I'm very curious about this project, it looks like it will be a much larger vehicle than the "impossible" DG.
And how about having a rear docking port with Shuttle sized OMS boosters around the hatch? Kinda similar to Kliper, Hermes, or Dreamchaser.
SSTO wise, you would be looking at something like Skylon for something that is ''near'' tech.
(on the G42)
Probably your best bet, but even then, the engines have a fictional configuration (RAMCASTER; as far as I know, they do not break physics in any way, but they're not strictly based on the operating principles and parameters of any real world design or study).
Please correct me if I am wrong, but I'm not sure if Moach has done any in-depth engineering or physics numbers behind the vehicle.
My engines are currently at the back, and they're very heavy (mostly due to the shielding). I don't know how I would be able to reposition them in an effort to center the COG.

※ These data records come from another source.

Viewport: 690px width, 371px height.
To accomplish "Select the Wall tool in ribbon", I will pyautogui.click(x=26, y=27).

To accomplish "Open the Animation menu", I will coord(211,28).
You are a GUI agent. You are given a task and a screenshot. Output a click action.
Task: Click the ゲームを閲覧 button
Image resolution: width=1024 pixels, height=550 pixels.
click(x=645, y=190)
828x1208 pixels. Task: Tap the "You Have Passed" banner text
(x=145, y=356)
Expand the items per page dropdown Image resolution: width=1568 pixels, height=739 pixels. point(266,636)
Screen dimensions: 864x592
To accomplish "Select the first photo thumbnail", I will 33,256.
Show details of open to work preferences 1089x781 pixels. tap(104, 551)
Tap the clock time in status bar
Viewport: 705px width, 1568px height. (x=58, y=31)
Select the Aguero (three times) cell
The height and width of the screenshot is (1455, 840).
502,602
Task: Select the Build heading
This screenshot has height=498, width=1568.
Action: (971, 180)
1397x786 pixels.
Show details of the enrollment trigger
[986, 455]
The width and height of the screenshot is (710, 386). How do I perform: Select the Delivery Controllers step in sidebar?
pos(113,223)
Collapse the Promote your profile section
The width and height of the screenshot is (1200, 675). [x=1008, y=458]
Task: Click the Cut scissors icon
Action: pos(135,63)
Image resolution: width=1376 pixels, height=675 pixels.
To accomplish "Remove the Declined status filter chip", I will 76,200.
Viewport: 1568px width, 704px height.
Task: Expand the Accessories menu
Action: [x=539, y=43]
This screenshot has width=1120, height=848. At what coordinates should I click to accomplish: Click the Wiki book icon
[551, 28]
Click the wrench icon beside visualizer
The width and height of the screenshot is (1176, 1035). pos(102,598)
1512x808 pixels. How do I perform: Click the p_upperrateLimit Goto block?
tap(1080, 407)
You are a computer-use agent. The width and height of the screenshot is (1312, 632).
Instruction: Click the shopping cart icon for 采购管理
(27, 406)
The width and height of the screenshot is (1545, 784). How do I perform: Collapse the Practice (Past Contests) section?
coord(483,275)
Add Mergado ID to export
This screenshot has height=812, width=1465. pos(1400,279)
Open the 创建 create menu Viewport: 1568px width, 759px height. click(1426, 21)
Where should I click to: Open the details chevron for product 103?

During development, it was found that the comparatively heavy rear-mounted engine moved the center of mass of the vehicle rearwards. This meant that the vehicle had to be designed to push the center of drag as far rearward as possible to ensure stability over the entire flight regime. Redesign of the vehicle to do this cost a significant proportion of the payload, and made the economics unclear.
Does it really have to be stable cg-wise? Many modern fighters have a cg that's located very far back, and remain flyable thanks to fly by wire controls. In orbiter it would be possible to position the cg more forward than it would be and then pretend it had a fbw system, for the sake of doability.
I ask because if it got out of the thickest part of the atmosphere fast, wuldn't it make more sense to optimize the design so that it would be "more flyable" on reentry, with a very low fuel level?